Possible and Impossible Combinations

Terminology:

  • NFC and NFD are mentioned, representing possible types of data. Since alternate mappings use their own tables, these terms stand for NFKC and NFKD if the nfkc data file is used; if a custom data file is used, these terms describe comparable properties of characters in that table.
  • NFD_QC=Yes means “has no mapping” (decomposition in standard normalization)
  • NFD_QC=No means “has a mapping”
  • NFC_QC=Maybe means “combines backward” (with a preceding starter)
  • Terms like YesNo and MaybeYes refer to combinations of NFC+NFD quick check values.

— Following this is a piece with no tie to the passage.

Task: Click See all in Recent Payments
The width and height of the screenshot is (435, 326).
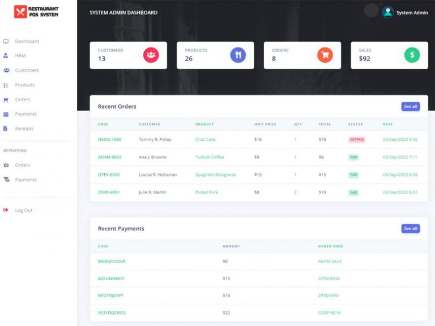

The 16-bit values are arranged for maximum efficiency of quick checks which only drop out of a very tight loop when they see a No or Maybe, or ccc≠0.

  • NFC quick check tight loop tests each character’s lookup value for <minNoNo.

  • NFD quick check tight loop tests each character’s lookup value for <minYesNo.

A simple mapping to one code point can be stored directly in the lookup value, without extra data. This is only possible for NoNo characters because it only works for a one-way (one code point to one other code point) mapping.

ICU does not allow tailoring of Hangul/Jamo mappings and compositions, except to make the relevant characters completely inert.

MaybeNo is both forbidden and irrelevant:

  • Forbidden: If it has a one-way mapping, it has NoNo quick check values. If it has a two-way mapping, then it is a composite, but the Unicode composition would not try to combine it with a preceding character.
  • Irrelevant: Composition sees NFD, so it sees no characters with mappings. A combines-backward character would never combine with anything.

NoYes is impossible: If it has no mapping, it will occur in NFC.

A YesNo only ever decomposes into a YesYes+MaybeYes sequence or a YesNo+MaybeYes sequence. That is, a YesNo’s decomposition (A=B+C) decomposes further if and only if the first (B) of its two components has a decomposition.

A YesNo always has ccc=lccc=0.

Only a starter can combine-forward, therefore no character can have ccc≠0 and combine forward.

A NoNo can have any of its components decompose further, but this is only visible in the raw mappings. The regular mappings are fully decomposed.

NoNo with combine-forward is impossible: A one-way mapping prevents composition (which starts from NFD where there are no decomposable characters).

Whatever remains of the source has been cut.